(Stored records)
* * * * *

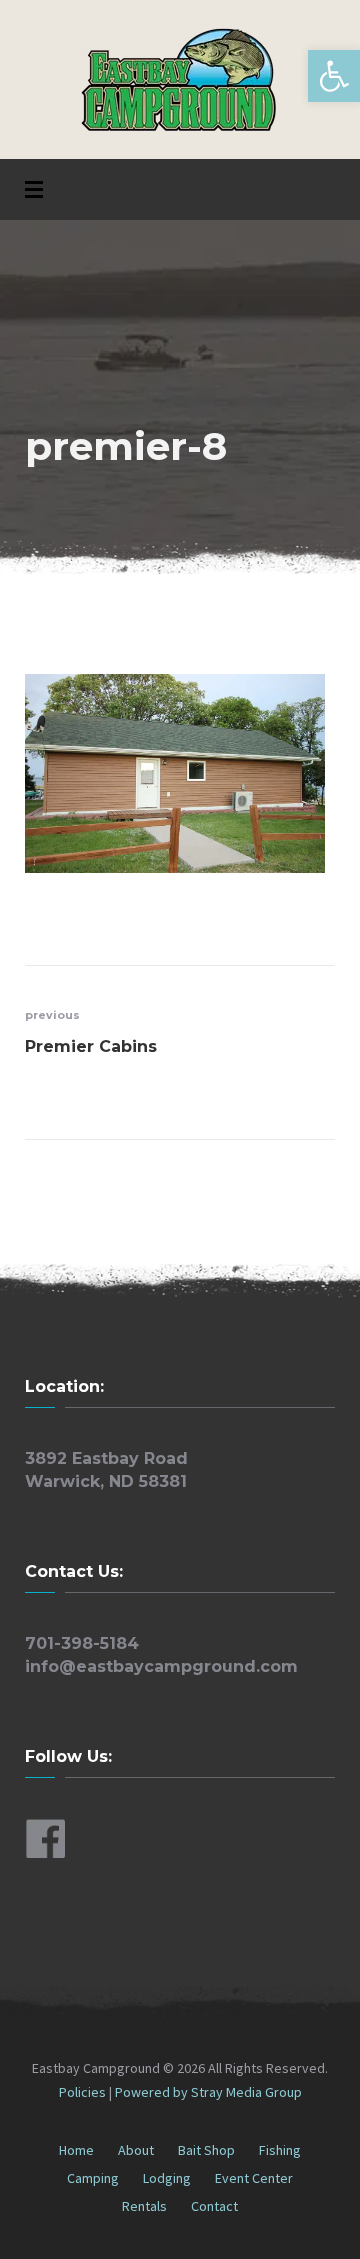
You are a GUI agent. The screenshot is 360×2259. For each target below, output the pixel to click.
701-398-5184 (82, 1643)
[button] (334, 76)
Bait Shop (206, 2150)
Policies (84, 2092)
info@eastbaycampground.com (161, 1666)
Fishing (280, 2150)
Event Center (254, 2178)
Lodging (167, 2178)
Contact (214, 2206)
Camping (93, 2178)
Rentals (144, 2206)
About (136, 2150)
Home (76, 2150)
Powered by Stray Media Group (208, 2092)
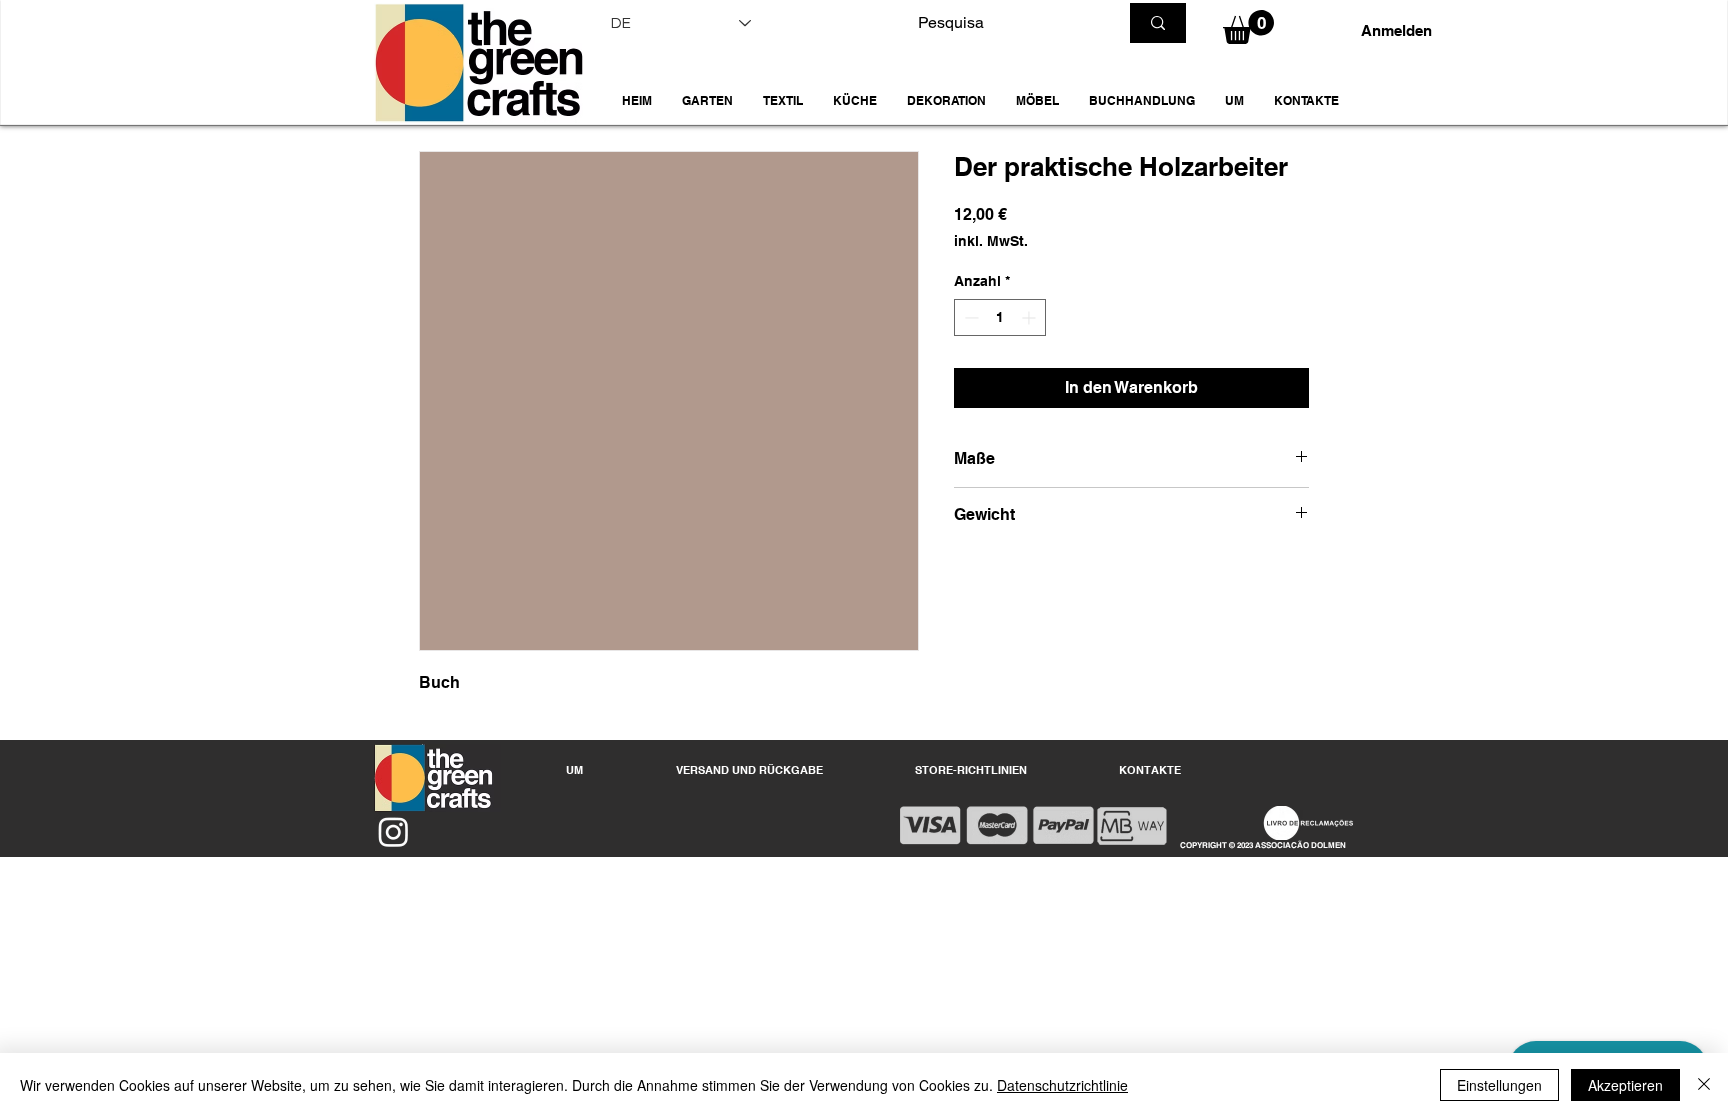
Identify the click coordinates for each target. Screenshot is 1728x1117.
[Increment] (1030, 317)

* * * * *

**WHAT TO WORK ON:**
Which of the lines above include the string "click"? Pick them out and copy them.

**ANSWER AREA:**
You are a GUI agent. The screenshot is 360×2259. For each target below, output the pixel to click.
Identify the click coordinates for each target. Screenshot is 1728x1117.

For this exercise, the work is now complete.